Clear Sky Science · en
A Blue Start: A large-scale pairwise and higher-order social network dataset
Why this matters for everyday online life
Social media isn’t just a jumble of individual friendships and follows; it’s also made of groups, bundles, and crowds that shape what we see and how ideas spread. This paper introduces a massive new dataset from the Bluesky platform that captures both one‑to‑one “follow” ties and richer group structures called starter packs. By opening up this kind of information, the authors give researchers an unprecedented look at how online communities form, grow, and react to real‑world events—from policy changes on rival platforms to political turning points.

From follows to groups
Traditional social network studies treat relationships as pairs: one person follows another, one account replies to another. But many of our real online experiences are organized around groups—lists of people to follow, collections of recommended accounts, or curated bundles of content. The authors focus on Bluesky’s “starter packs,” user‑made collections of accounts and feeds that help newcomers rapidly build their timelines. Unlike simple follow links, each starter pack can include dozens or even hundreds of accounts at once, making them a natural way to study group‑level behavior rather than just individual friendships.
Building a map of a new platform
To assemble the dataset, the team tapped into Bluesky’s open technical infrastructure. Every account has a long‑term identifier stored in a public directory, and user activity lives on personal data servers that can be queried through an open API. The authors systematically walked through this infrastructure: first exporting all known identifiers and their creation times, then asking each personal data server for the list of accounts it hosts, and finally downloading each reachable user’s full activity record. From those raw logs they extracted two core ingredients: who follows whom, and which accounts appear together in starter packs.
Protecting users while keeping structure
Because this work exposes the shape of millions of people’s social connections, the authors took steps to reduce the risk of identifying individuals. Instead of publishing the original account identifiers, they replaced every user and starter pack with anonymous integer codes. They also stripped out descriptive text like starter‑pack names and rounded all timestamps to the nearest day. Even with these safeguards, the basic wiring of the network is preserved: the same anonymous code appears consistently across the account list, the follow network, and the starter‑pack data, allowing researchers to study structure and dynamics without directly seeing who any person is.

What the data reveal about Bluesky
The resulting snapshot is enormous: roughly 39.7 million accounts, 2.4 billion follow relationships, and 365,842 starter packs involving about 2 million unique users and feeds.

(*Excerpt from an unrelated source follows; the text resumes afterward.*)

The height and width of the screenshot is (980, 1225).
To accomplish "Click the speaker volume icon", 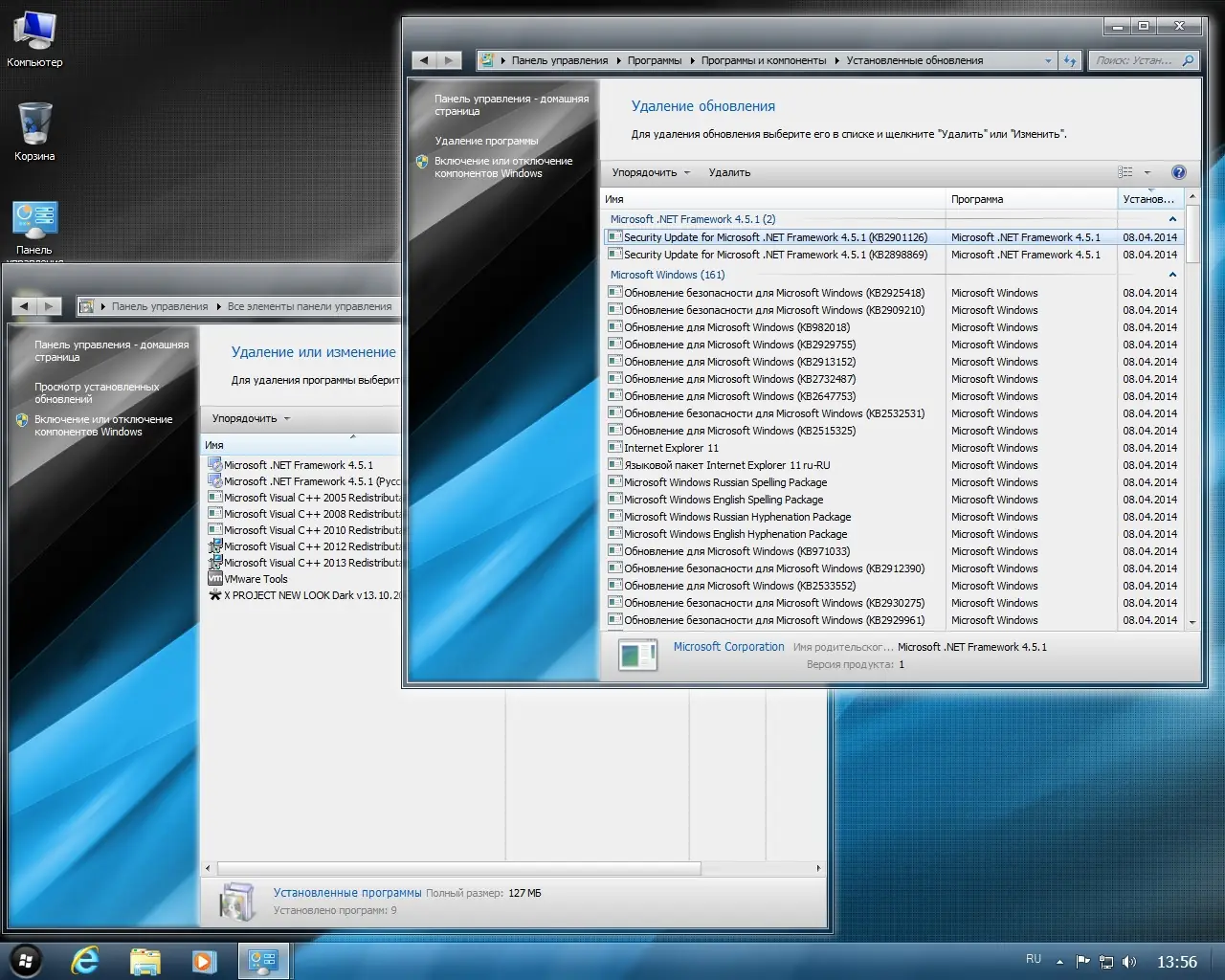I will pos(1131,960).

Most users never create a starter pack, but those who do typically make just one, and the sizes of these packs cluster around Bluesky’s design choices—minimum and maximum allowed sizes, plus an automatic feature that pre‑fills a pack with about fifty accounts. The authors show that almost all users are tied together in a gigantic web of follows, while the starter‑pack network has a huge overlapping core where many packs share the same accounts. Activity spikes in both account creation and following clearly line up with key events, such as changes to the rival X/Twitter platform or major political dates, suggesting that people move and connect in response to broader news and policy shifts.
Why groups add something new
One of the paper’s key findings is that the “most important” accounts look different depending on whether you measure importance by follows or by starter‑pack membership. An account that appears in huge numbers of starter packs is not always the one with the most followers, and vice versa. Statistical comparisons confirm only moderate agreement between the two rankings, meaning that group‑based and pairwise views offer complementary insights. This dual perspective lets researchers ask questions that were previously out of reach, such as how curated groups help newcomers integrate into a platform, how overlapping groups shape information flows, or how online communities reorganize during moments of crisis.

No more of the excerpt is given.